(Saved entries)

————

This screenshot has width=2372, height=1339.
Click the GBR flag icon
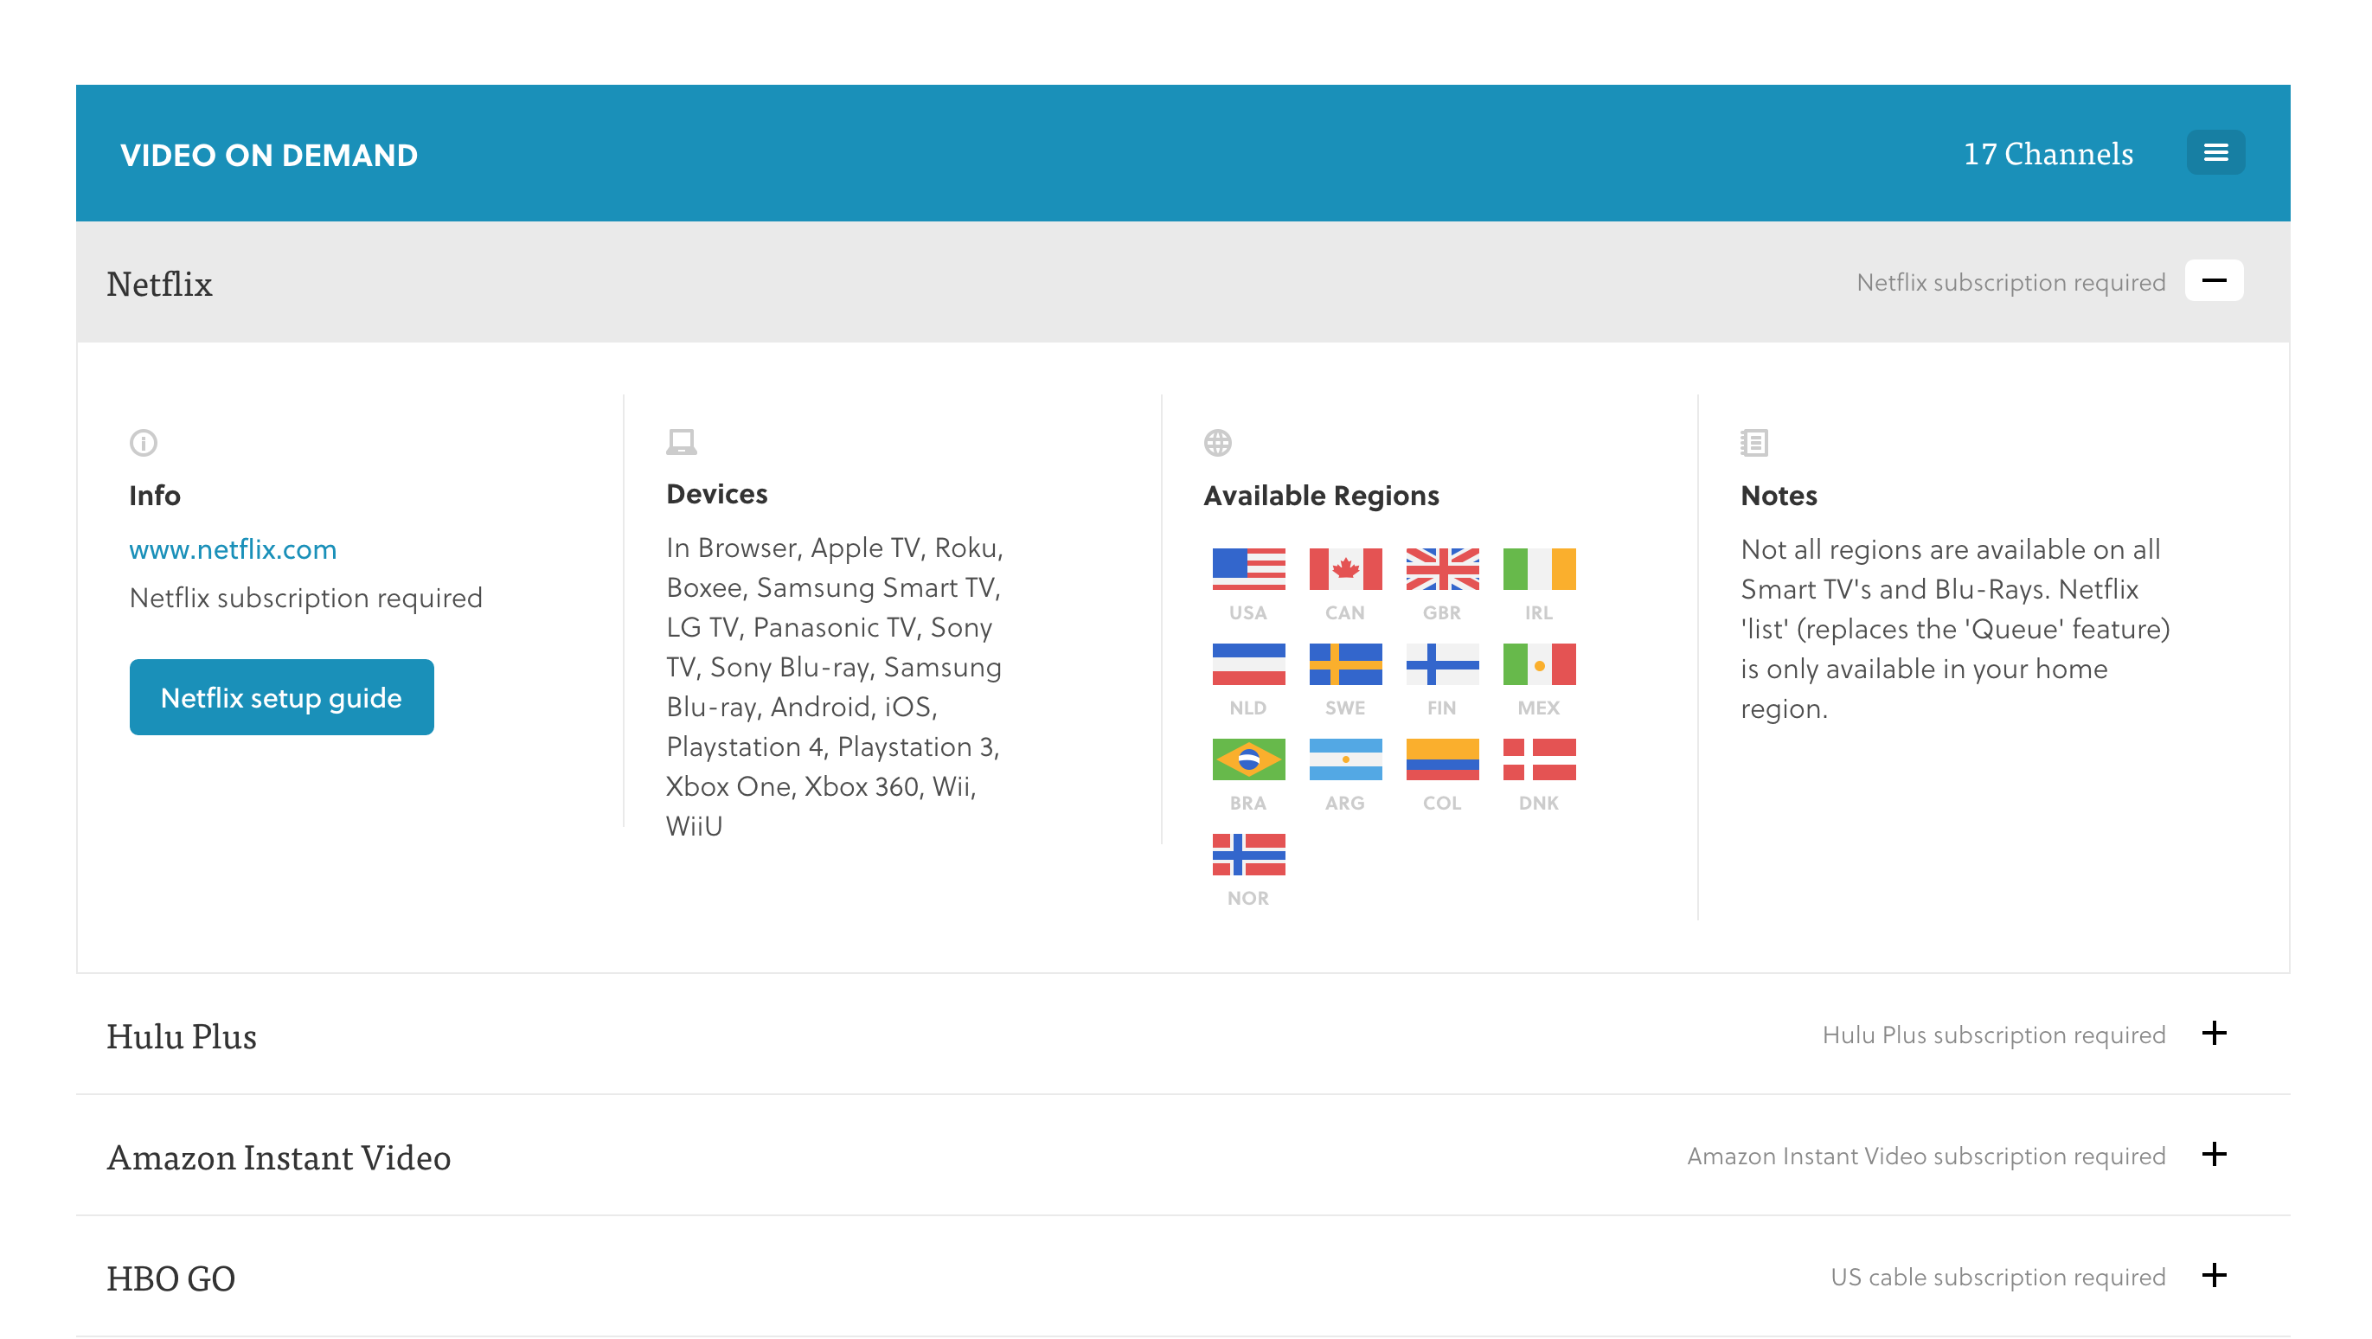click(1441, 568)
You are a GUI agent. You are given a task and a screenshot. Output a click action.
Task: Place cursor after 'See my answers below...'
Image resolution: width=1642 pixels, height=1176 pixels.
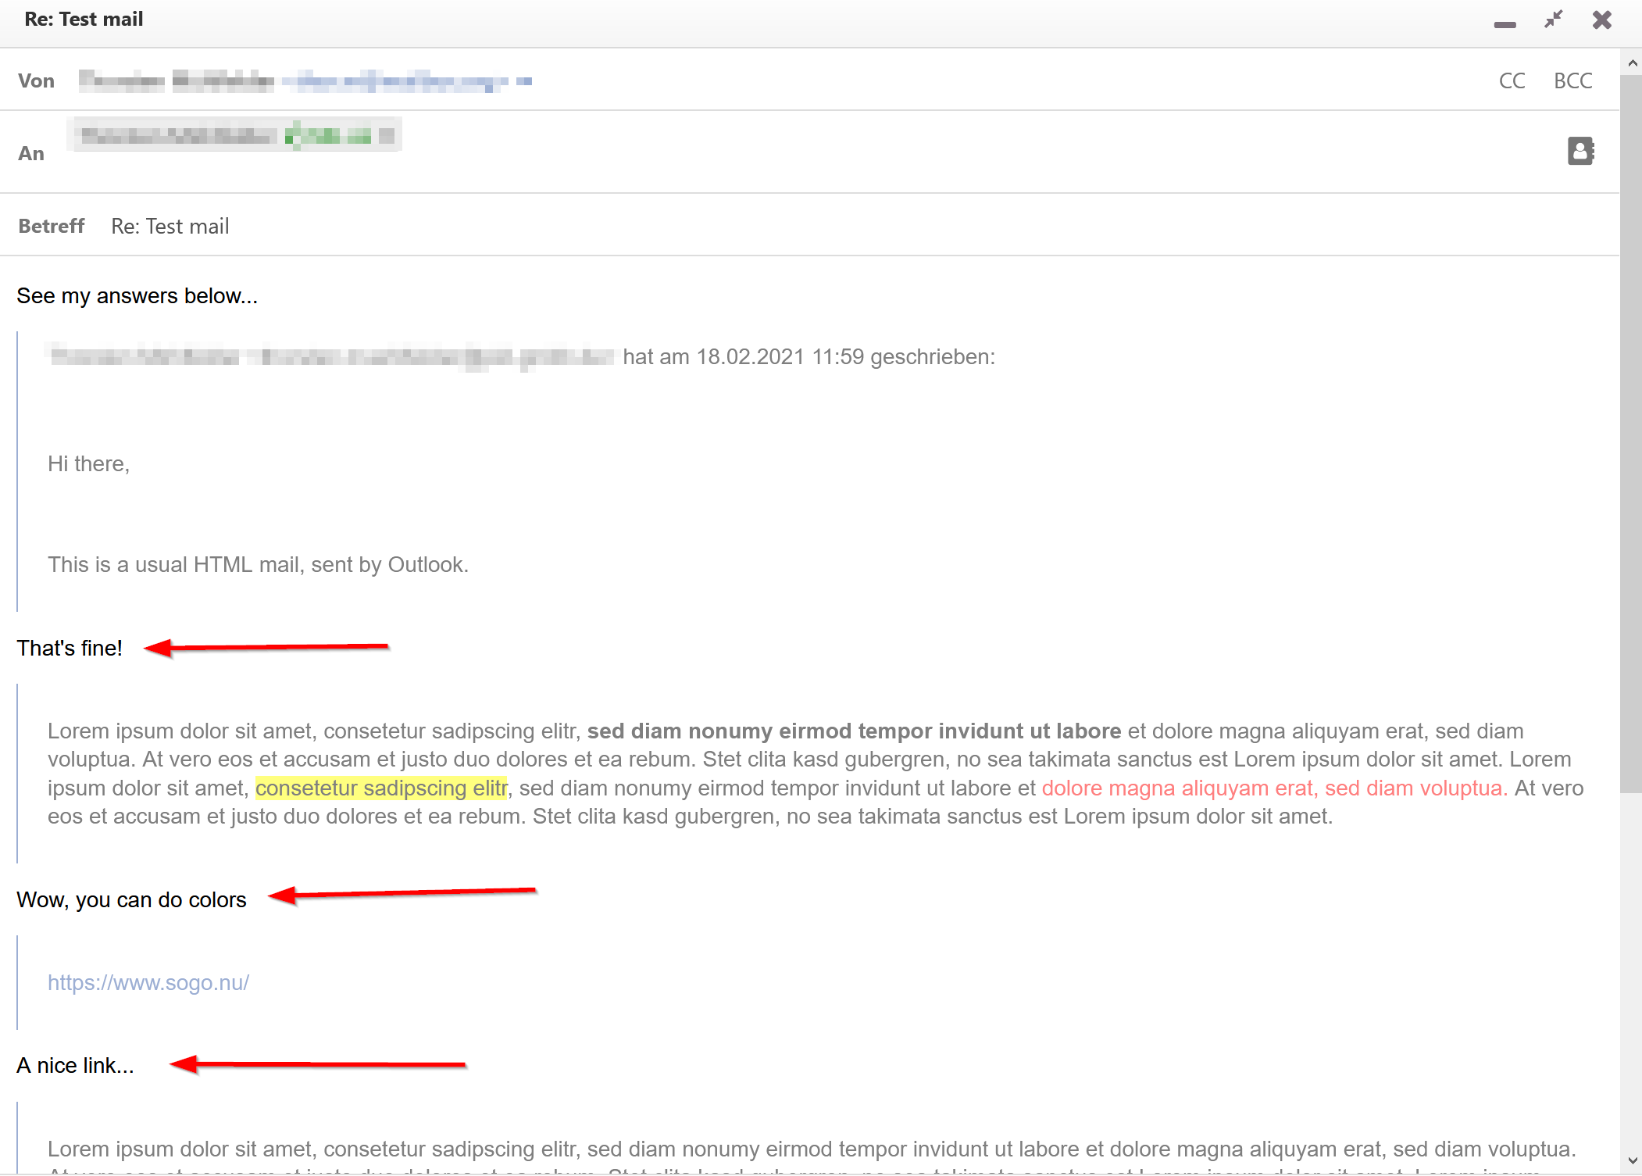(259, 296)

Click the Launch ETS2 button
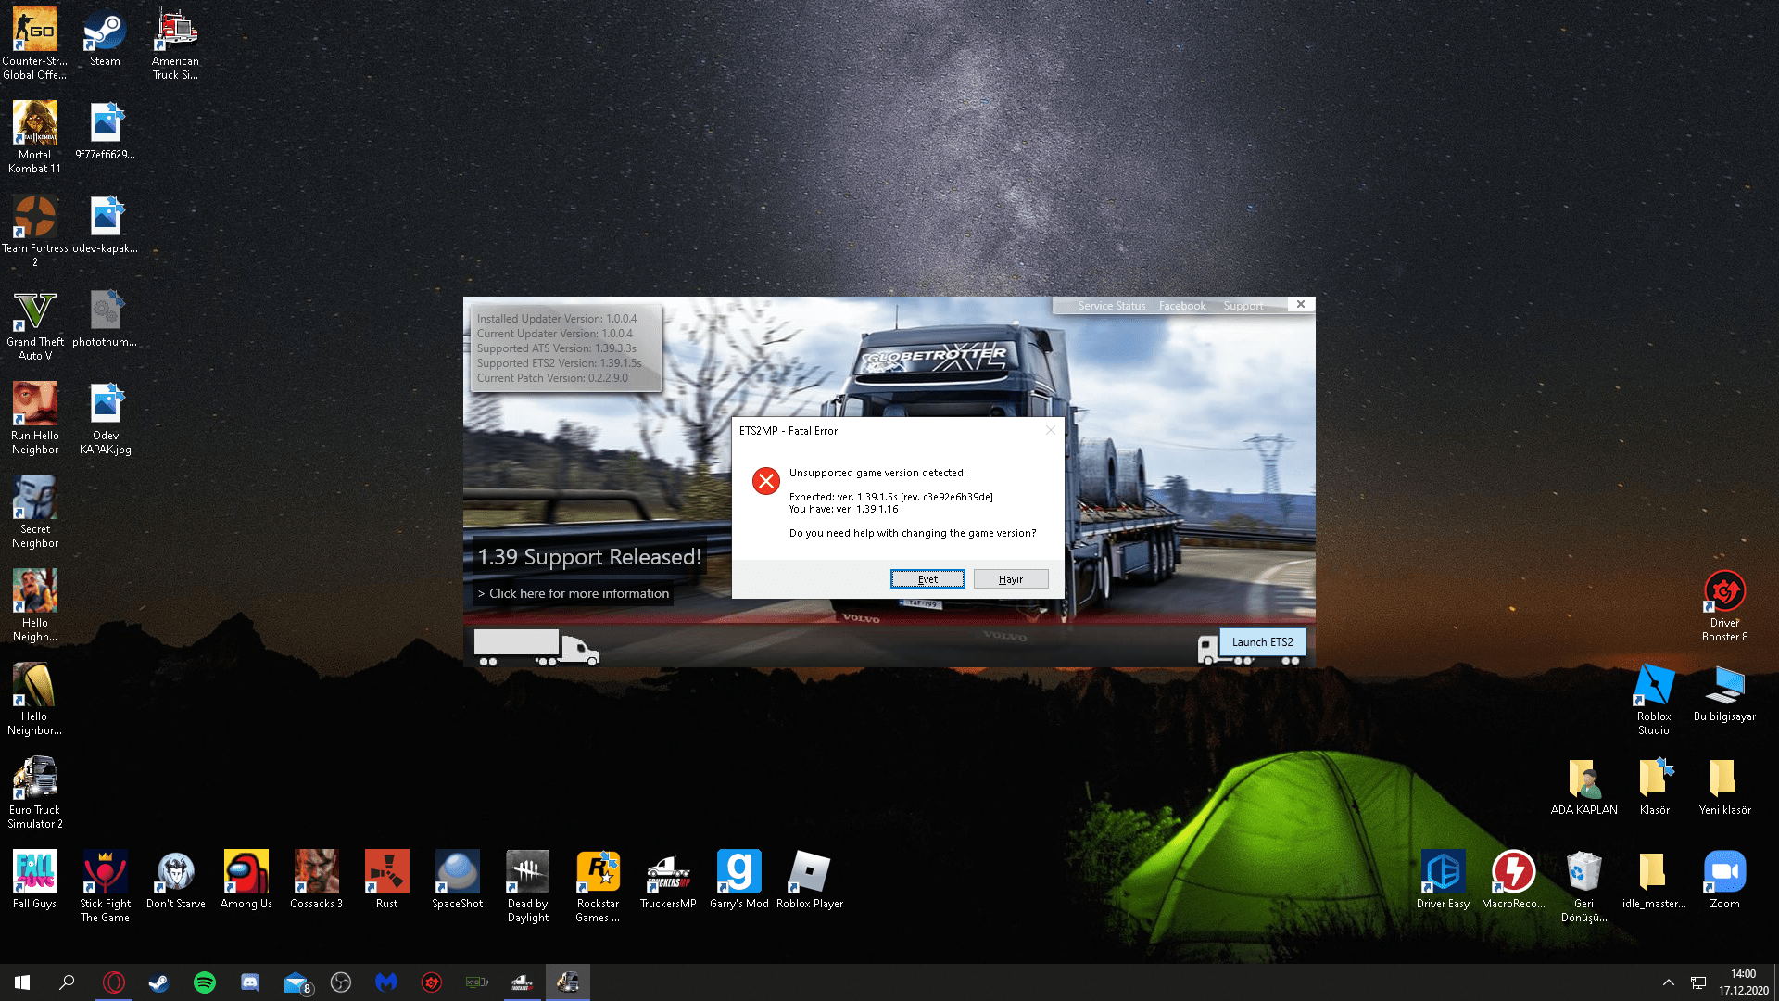coord(1262,642)
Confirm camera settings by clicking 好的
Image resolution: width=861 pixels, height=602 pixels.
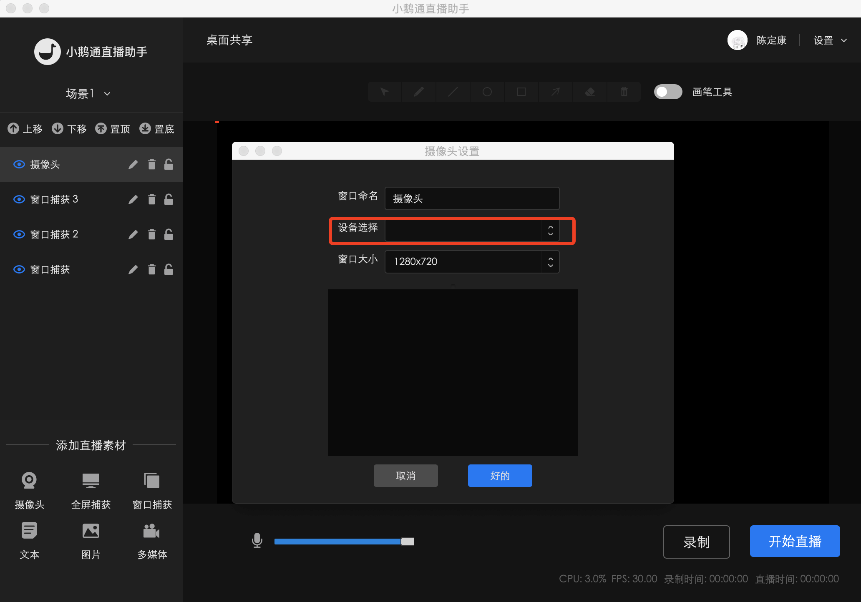tap(500, 475)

————

> _WORK TASK_
From the line containing "Image resolution: width=861" to the end of the data above, give those lines again verbatim, with both endpoints included and no images.

> _RESULT OF THE EXERCISE_
Image resolution: width=861 pixels, height=602 pixels.
tap(500, 475)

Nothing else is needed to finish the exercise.